Rapid Decline of New U.S.-based IT Startups

The number of new IT startups with headquarters in the U.S. is rapidly declining. There are less and less IT startups founded every year since 2013. I was looking for something else at Pitchbook but stumbled over this massive decline:

Startups founded by year with primary focus on Information Technology ("IT") and headquarter in the USA. Pitchbook includes the following sub-segments in IT: communications and networking, computer hardware, semiconductors, IT services, software, and other information technology. (Source: Pitchbook, as of 07/31/2019)
Startups founded by year with primary focus on Information Technology (“IT”) and headquarter in the USA. Pitchbook includes the following sub-segments in IT: communications and networking, computer hardware, semiconductors, IT services, software, and other information technology. (Source: Pitchbook, as of 07/31/2019)

At the same time, more and more money is pouring into venture capital, as described in a previous blog post, and is still quite concentrated in the Silicon Valley. I don’t quite know yet what that means. Startups are staying private longer and require more private capital longer. Is that where that money is going?

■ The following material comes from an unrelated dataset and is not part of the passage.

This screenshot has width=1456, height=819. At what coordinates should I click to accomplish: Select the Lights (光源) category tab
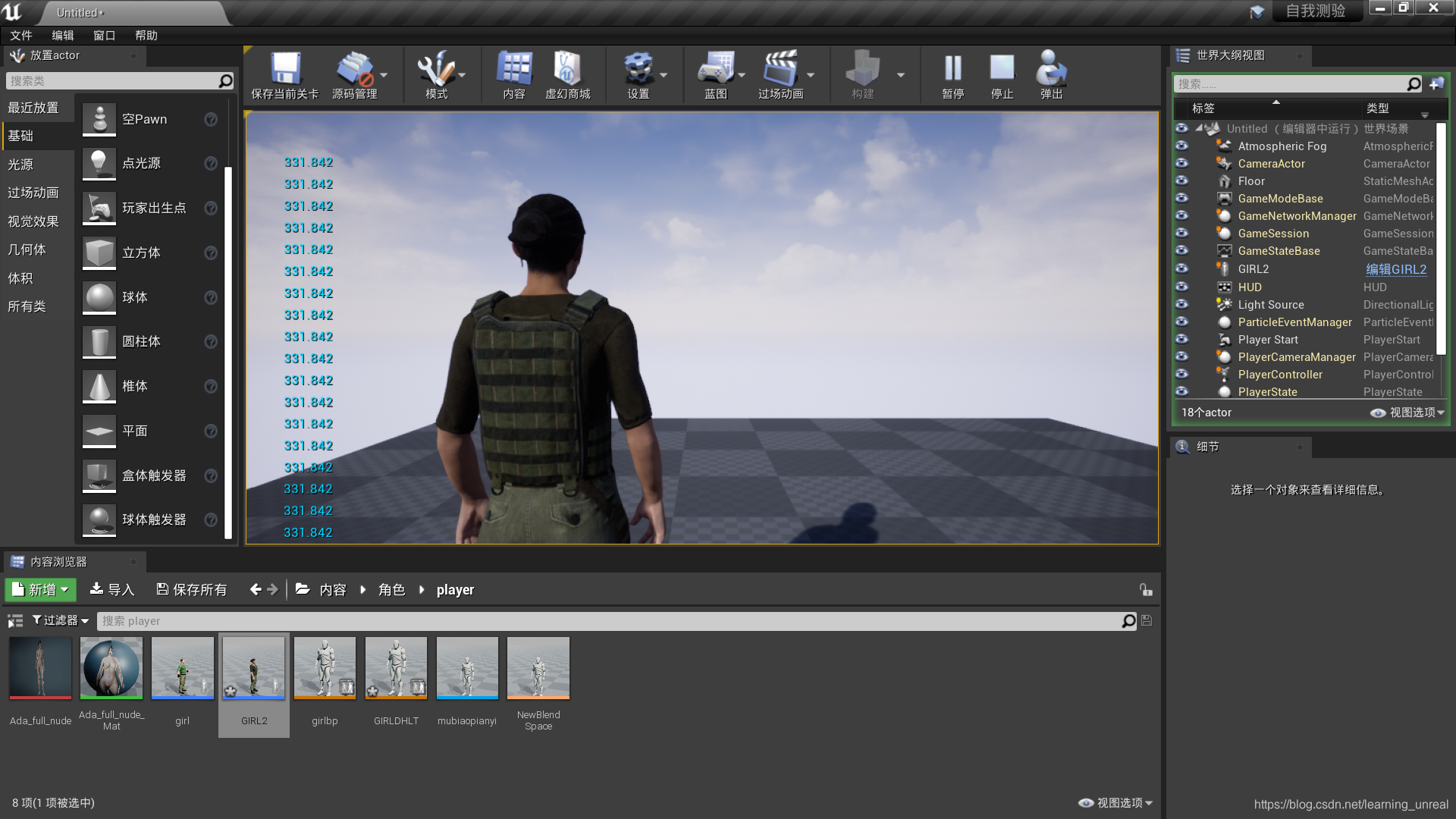pos(21,165)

Nearly $500 billion raised in 2018 […] Between 2009 and 2018, over $3 trillion has flowed into PE and VC funds globally.

PitchBook, 07/22/2019, Private Markets: A Decade of Growth

Are we perhaps seeing higher quality startups? Could we measure higher quality in less deaths? Or perhaps in higher median acquisition and exit prices? Would the exit pricing need to be adjusted to the public market growth in the past years?

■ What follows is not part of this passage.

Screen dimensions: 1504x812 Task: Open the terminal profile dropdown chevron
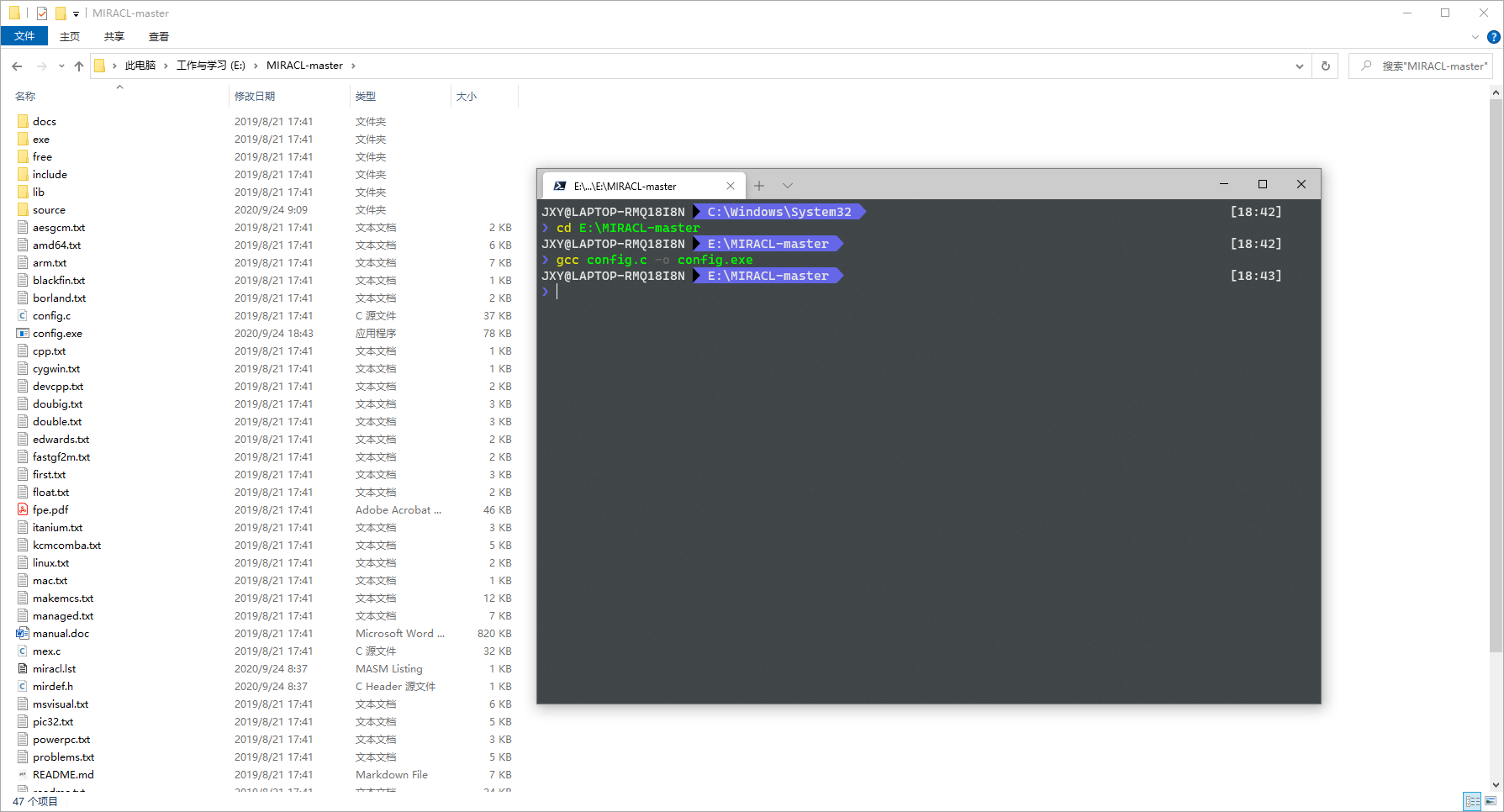(787, 185)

I’ve witnessed the increase of traffic in the Bay Area over the past few years. And I witnessed the rising prices for engineers and the competition in the Bay Area, Seattle, L.A., New York, Boston, Austin. It felt as if there are more, not less IT startups. Are these fewer startups growing faster than before, and thus consuming more people and resources faster, leading to less people available to start their own thing?

Or do “founders” perhaps experiment more and earlier, and then fail faster before even founding a startup?

Others have reported on the general decline of US entrepreneurship before, related to the decline of IT startups:

We are at a point where a larger VC firm with 10 partners could almost meet — or at least know about or have a Zoom call with — every single new IT startup with a headquarter in the U.S. every year. And together with AI perhaps even gain close to 100% coverage.